Macron braucht eine absolute Mehrheit, will er seiner Regierung die notwendige Reformkraft geben. Die Umfragen (aktuell Opinionway) sehen seine Partei bei 27 Prozent, klar vor den Republicains und dem FN. Eine absolute Mehrheit könnte es werden, wenn man sich in genügend Wahlkreisen für die Stichwahl am 18. Juni qualifiziert. Ob da die vielen Kandidaten aus der Zivilgesellschaft ein Vorteil sind, wird sich weisen. In Frankreich ziehen die Politprominente in die Provinz, um sich einen Sitz in der Nationalversammlung zu holen.

Die Abenteuer des Monsieur Hulot

Wie sehr Quereinsteiger zwar das Tableau auffrischen, aber auch ein Bumerang sein könnten, zeigt sich beim neuen Umweltminister Nicolas Hulot. Der prominente Umweltfilmer, der sicher die höchsten Bekanntheitswerte der Regierung für sich beanspruchen kann, ist schon mit seinen ersten Ankündigungen ein Dorn im Auge von Energieriesen wie EDF.

Frankreichs Umweltminister Nicolas Hulot

APA/AFP/Philippe Lopez

Die Idee prominenter Quereinsteiger ist nicht neu: Hier der neue Umweltminister Nicolas Hulot

Neu ist die Idee des prominenten Quereinsteigers nicht, man denke an Nicolas Sarkozy, der den prominenten Bernard Kouchner damals ins Kabinett holte. Kouchner war bei seiner Ernennung als Außenminister Mitglied der PS - und wurde prompt von den Sozialisten ausgeschlossen.

Neue Regierung, alte Politoptik

Auch sonst klingt vieles im neuen Kabinett nach früher. Es sind zwar 50 Prozent Frauen, Schlüsselressorts bekleiden aber bestenfalls zwei von ihnen mit Verteidigung (Sylvie Goulard) und Gesundheit (Agnes Buyzyn). Buyzyn, selbst Medizinerin und hohe Funktionärin aus dem Gesundheitswesen, trachtet, so ihre ersten Stellungnahmen, danach, Gesundheitspolitik so transparent wie möglich zu machen - ein Spagat, ist ihr Ehemann Yves Levy doch zugleich der Vorsitzende der nationalen Gesundheitsbehörde INSERM.

Grafik zu französischen Ministern

Grafik: ORF.at; Quelle: APA

Kommentatoren geben der momentanen Regierung von Premier Philippe nur eine relative Überlebenschance.

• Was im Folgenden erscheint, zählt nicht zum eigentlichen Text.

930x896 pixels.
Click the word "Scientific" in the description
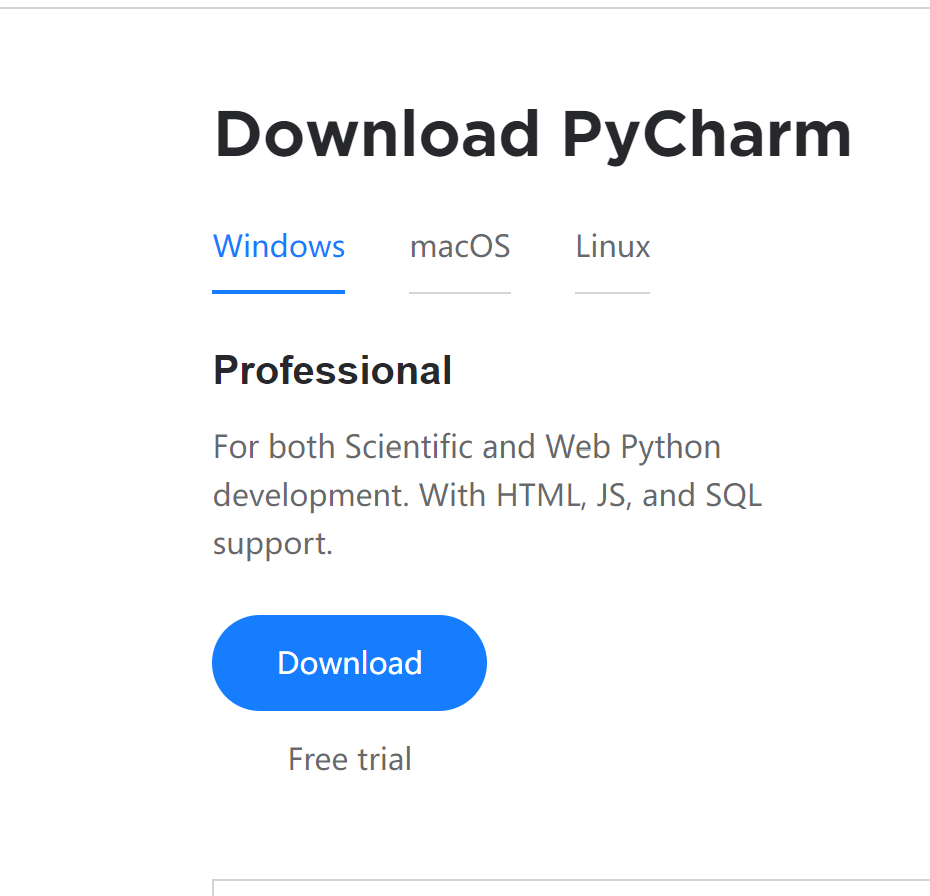point(409,446)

Zwar wurden die Minister geschickt vor allem aus dem konservativen und zentristischen Lager geholt (wobei Francois Bayrou, der ewige Kandidat bei Präsidentschaftswahlen, als Justizminister auch nicht wie ein Signal der Frische wirkt), doch könnten viele von ihnen eine kurze Halbwertszeit haben.

Wie lange hält die Regierung?

Bei relativer Mehrheit nach der Wahl wird es die entscheidenden Rochaden brauchen. Möglicherweise war die Liebe zwischen Premier Philippe und Präsident Macron doch eine eher funktionale. In der Vergangenheit war Philippe nicht durch schmeichelhafte Sager über den Präsidenten aufgefallen: Macron habe einen „hübschen Kopf, aber da ist nichts darin“, so der Hobbyboxer.

Ohnedies hat der Präsident bei allem, was nun neu sein soll, entscheidendes Pouvoir behalten. Vor allem die Außen- und Verteidigungspolitik wird er maßgeblich bestimmen müssen. Die Europaagenda liegt bei Macron selbst, und da wird er bald gegenüber Deutschland aufzeigen müssen, um die Stimmungslage im Land, die französische Finanz- und Wirtschaftspolitik werde hauptsächlich in Frankfurt am Main und Berlin gemacht, zu kontern.